Before the release of the Fed minutes, only 4 per cent of economists expected a June hike. Afterward, this number jumped almost immediately to 32 per cent. The consensus now appears to be that the Fed will raise interest rates in either June or July – 56 per cent of economists forecast that the Fed fund rate will be higher by the end of July. (not shown).
Central bank rates drive short-term bond yields – as the Fed hikes rates, bond yields follow – and relative bond yields have been the main force behind changes in currency values. The lower chart shows the importance of U.S. bond yield changes on the loonie.
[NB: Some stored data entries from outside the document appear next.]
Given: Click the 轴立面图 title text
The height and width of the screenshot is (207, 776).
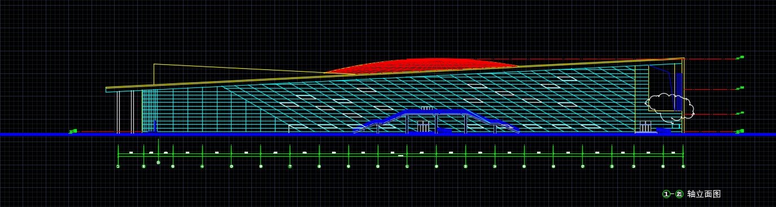Looking at the screenshot, I should [x=704, y=194].
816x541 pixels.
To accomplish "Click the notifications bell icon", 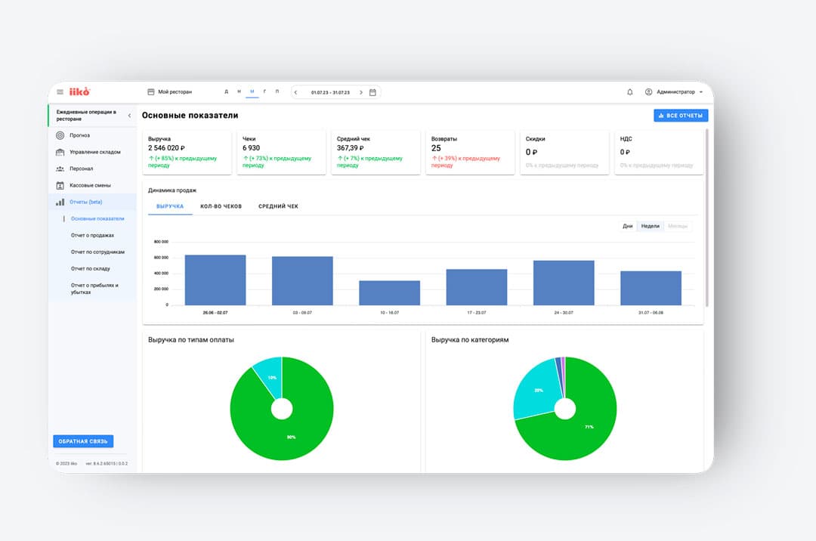I will click(x=630, y=92).
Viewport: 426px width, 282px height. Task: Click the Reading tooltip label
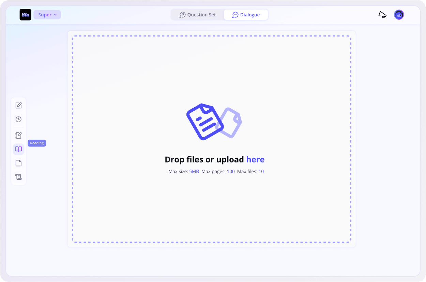(37, 143)
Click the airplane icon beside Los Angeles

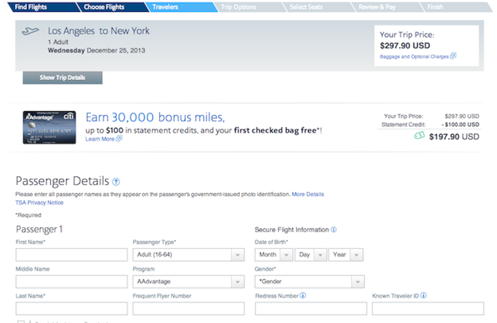(31, 32)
The orange line measures the difference between the yield on the Canadian two-year government bond and the U.S. bond yield (by simply taking the Canadian yield and subtracting the U.S. yield).
The value of the domestic currency has almost exactly followed changes in relative yields. The mathematical correlation between the two lines is extremely high – considerably higher than the correlation between the loonie and the oil price (not shown).
The more the Federal Reserve signals that a rate hike is imminent, the farther the loonie is likely to fall. Hawkish noises from Fed members should push U.S. short-term bond yields up, which increases the difference or "spread" between Canadian and U.S. yields. As the chart shows, the loonie has been falling to the extent that U.S. yields exceed Canadian yields.
It's possible, but not preferable, that short-term Canadian bond yields rise the same amount as U.S. yields. This would keep the spread the same, and the loonie's value would remain more stable. But higher domestic yields could also threaten the domestic economy by making credit more expensive when many economists believe Canadian gross domestic product growth will be negative for the second quarter of 2016.